Requirements:
1 – In the post about PBS Digital Studios on Facebook, who hosts America from Scratch?
2 – Carry on the post about PBS Digital Studios shows on Facebook from where it stops.

In 2016, PBS Digital Studios began experimenting with Facebook as a way to distribute our content. It started as a one-off project on the PBSDS Facebook page, but the project has since expanded to different pages for different shows with Facebook’s launch of Watch. Watch showed us the investment Facebook is making in video streaming platforms and encouraged us to have a more robust presence on the platform. As of August 2018, PBS Digital Studios has an average of 10 new videos each week on Facebook.
Why did we start doing this? Isn’t YouTube our bread-and-butter? It’s definitely our roots. I personally came to PBS as -- and remain -- a member of the YouTube community. Additionally, there is a lot of excitement surrounding PBS Digital Studios for Facebook. We think we will reach new audiences there, as platforms themselves have audiences. We also believe it is important to take a Multiplatform approach when it is appropriate.
Most importantly, this makes our content more user-friendly and immediately helpful for stations’ social media and marketing strategies. We recognize that having just our shows on YouTube was a pain point for stations. A lot of stations have built audiences on Facebook and they have a goal of engaging with the audience they’ve already built instead of building new audiences like we do on YouTube. We hope you can find a PBSDS show you can utilize for your strategy!
Here’s the list of PBS Digital Studios Shows available for crossposting on Facebook. You will need to whitelist each page individually. For whitelisting permissions or any more questions about this, please email me at email@example.com!
Shows from PBS Member Stations!
Above the Noise
What is it?: Out of KQED’s Education Space, Above the Noise takes a look at trending topics in the news and dives into the research behind them. Above the Noise is hosted by Myles Bess.
Who is it for?: Teenagers and Educators for teenagers
Example video: Is the World Running Out of Water?
America from Scratch
What is it?: If we were to make America from Scratch today, what would that look like? This show from TPT and host Toussaint Morrison looks at civics through this lens.
Who is it for?: Young people that are interested in current events, public affairs, activism, civics and/or history.
Example video: Should we elect our Supreme Court Justices?

Given data:
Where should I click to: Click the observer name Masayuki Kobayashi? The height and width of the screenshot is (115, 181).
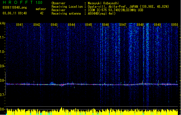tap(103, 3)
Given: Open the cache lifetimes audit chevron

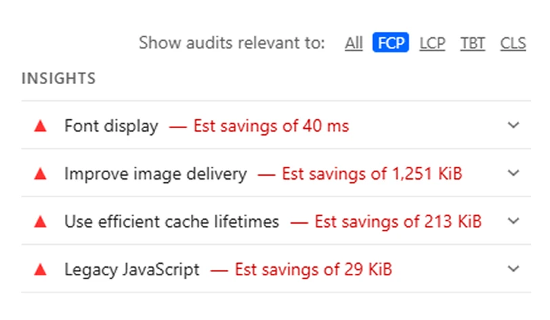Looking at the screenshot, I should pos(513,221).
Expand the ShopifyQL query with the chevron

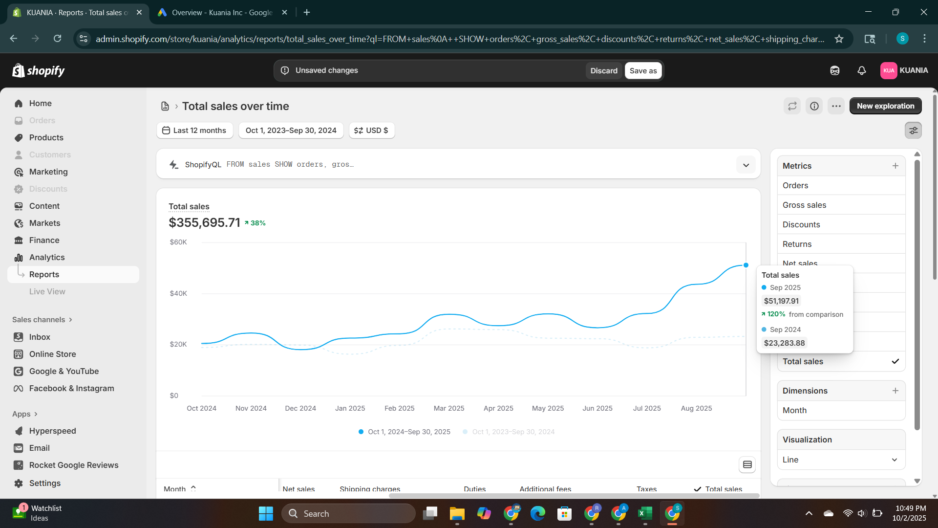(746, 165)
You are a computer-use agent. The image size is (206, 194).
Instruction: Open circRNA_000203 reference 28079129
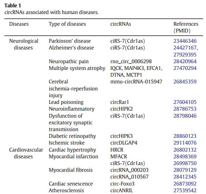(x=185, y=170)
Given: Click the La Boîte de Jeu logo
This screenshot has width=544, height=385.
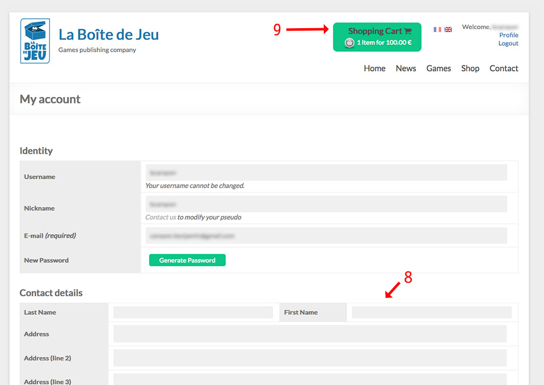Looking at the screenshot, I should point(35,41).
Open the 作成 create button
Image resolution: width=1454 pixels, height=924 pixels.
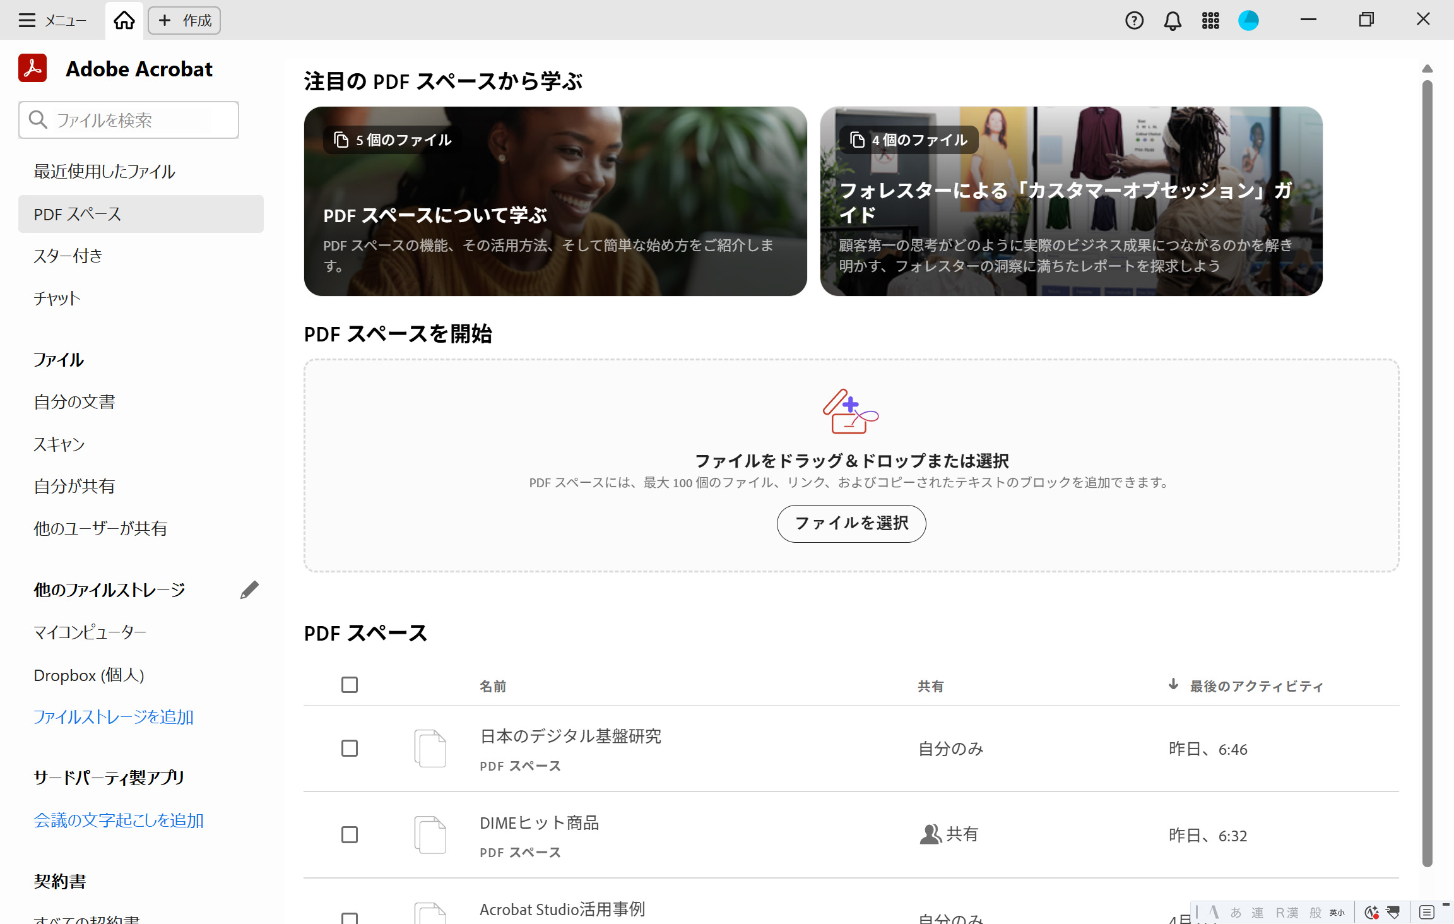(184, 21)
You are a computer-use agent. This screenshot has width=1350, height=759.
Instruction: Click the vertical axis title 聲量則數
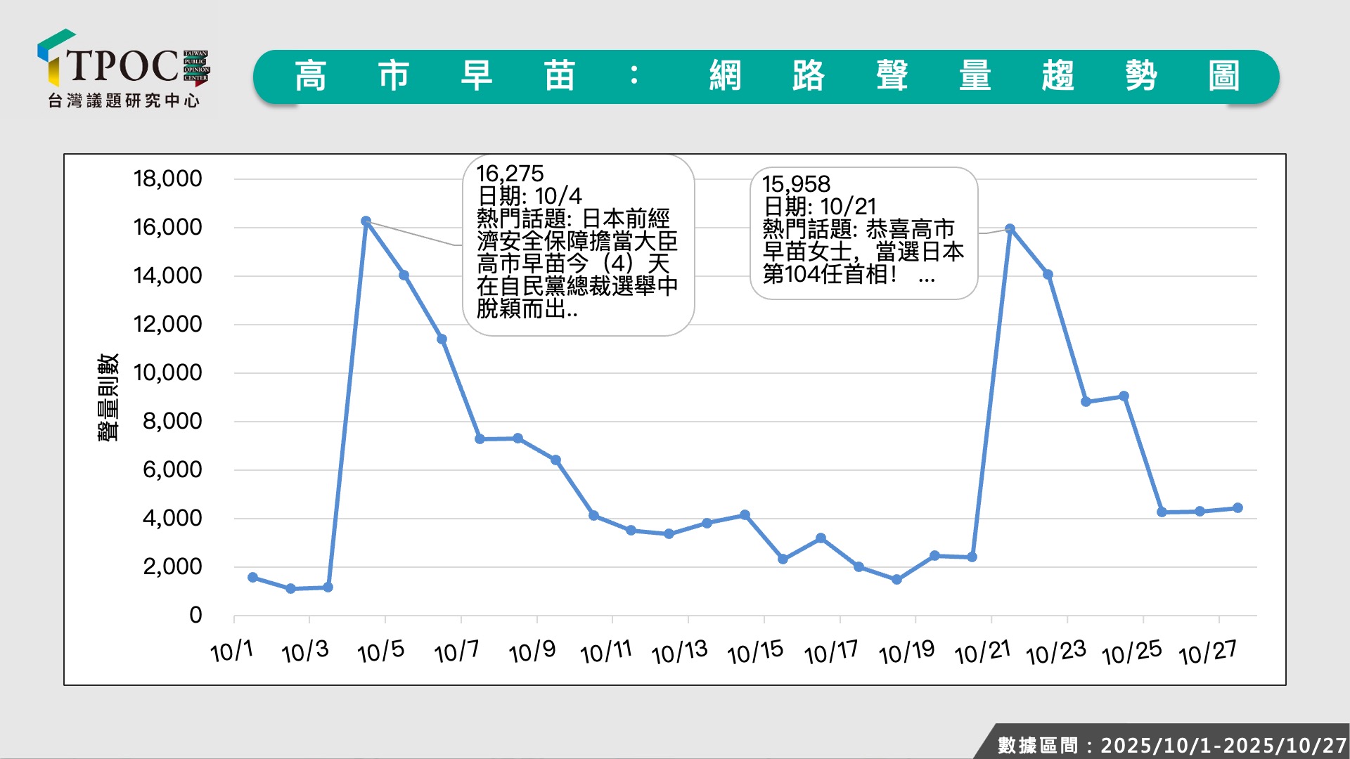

Responses per task:
1 – Toussaint Morrison

2 –
What is it?: This beautiful series from KQED Science discusses big science by going very, very small. Macro 4K footage shows animals and insects showing their habits. This is currently our most popular show on Facebook!
Who is it for?: Audiences that are subtle-y weird and nerdy. Animal lovers and/film tech enthusiasts. Those with mild to moderate interests in science.
Example video: How Mosquitoes Use Six Needles to Suck Your Blood
What is it?: From WNET, an exploration of gender identity and sexuality, and a weekly forum for covering LGBTQ-related news and issues. With messages of tolerance and acceptance, the show aims to humanize issues that are so often underrepresented in the media or presented as political, moral or religious issues, detached from the people who are living them on a day-to-day basis.
Who is it for?: Those who are curious and want a better understanding of the LGBTQ+ community, and those who struggle to find themselves represented.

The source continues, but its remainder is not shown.